“SALA VIP” COM DAISY NASSER – Por Evelyn Elman

Cada obra um olhar, uma leitura, uma intensidade de emoções, muito talento. Todas, sem exceção, trazem a visão da mulher guerreira que busca através de suas mãos revelar histórias de uma vida, deixando nascer sempre algo a mais do que o esperado.

O mundo mudou muito. A mulher por anos foi coadjuvante ao lado do homem e se deparou com profundas desigualdades na sociedade. O estereótipo do que ela era, foi sendo descontruído ao longo principalmente dos últimos 100 anos. Depois de muita luta, as mulheres conquistaram a sua liberdade e o direito de terem seus desejos e aspirações, ser quem é, com sua feminilidade, seu lado materno, seus questionamentos e suas grandes conquistas em quase todas as áreas profissionais que até então, eram apenas masculinas. De coadjuvantes passaram a ser protagonistas e cada vez mais respeitadas.

Quando tive a honra de conhecer de perto as esculturas de Daisy Nasser, num primeiro momento perdi o fôlego. Cada obra um olhar, uma leitura, uma intensidade de emoções, muito talento. Todas, sem exceção, trazem a visão da mulher guerreira que busca através de suas mãos revelar histórias de uma vida, deixando nascer sempre algo a mais do que o esperado.

Liberdade, transparência, inquietudes, o incomum, o encontro consigo mesma e uma comunicação gigante através da arte tridimensional, expressam o que muitas de nós desejaríamos externalizar.

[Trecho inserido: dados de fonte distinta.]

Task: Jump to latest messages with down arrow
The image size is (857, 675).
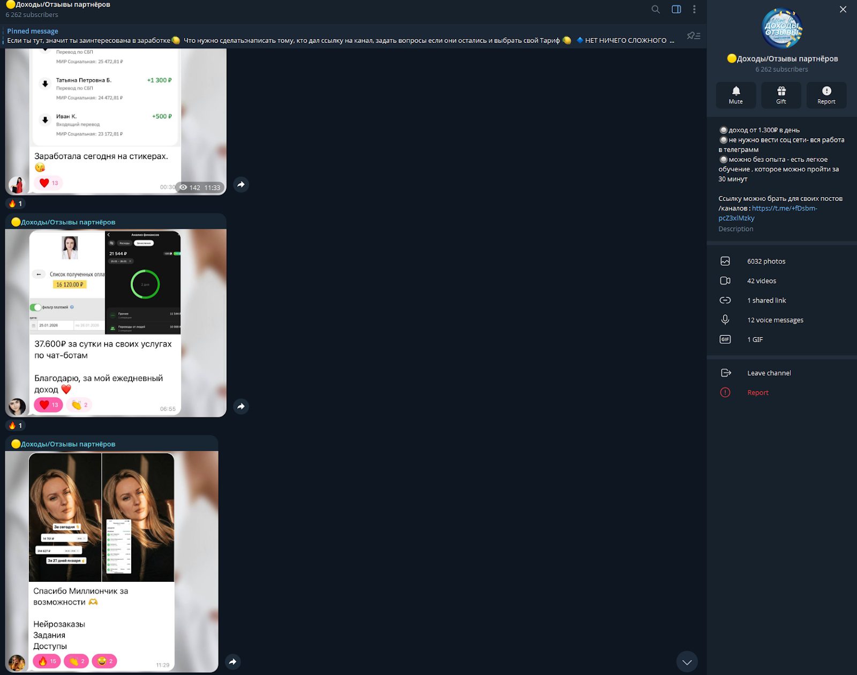Action: coord(687,662)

O resultado são esculturas modernas, inovadoras, muitas delas intrigantes, harmoniosas, todas muito originais, alegres, desejáveis…

Se parasse por aí, já estaria bom, mas, existem seres humanos que vão muito além de sua expertise, que nasceram com a alma e o espírito privilegiados. São dotadas de uma energia positiva, sensibilidade, leveza e que transmitem sempre uma palavra de fé, amor, vivência e de esperança. Daisy Nasser é o equilíbrio entre corpo, mente e alma. Seu trabalho se conecta como um todo, uma artista completa. Não é apenas uma nota musical, mas, um acorde completo.

Convivi com raras pessoas assim. Além da bela entrevista que me concedeu, vejo uma amiga que gostaria de levar para a vida.

Conheçam o seu trabalho e apreciem um pouco da história dessa grande escultora que além de ser uma inspiração para todos nós, coloca em cada peça o que ela tem de mais nobre, a sua essência.


EE – Daisy, para aqueles que ainda não te conhecem, onde você nasceu? Conte-nos um pouco sobre a sua família, suas raízes.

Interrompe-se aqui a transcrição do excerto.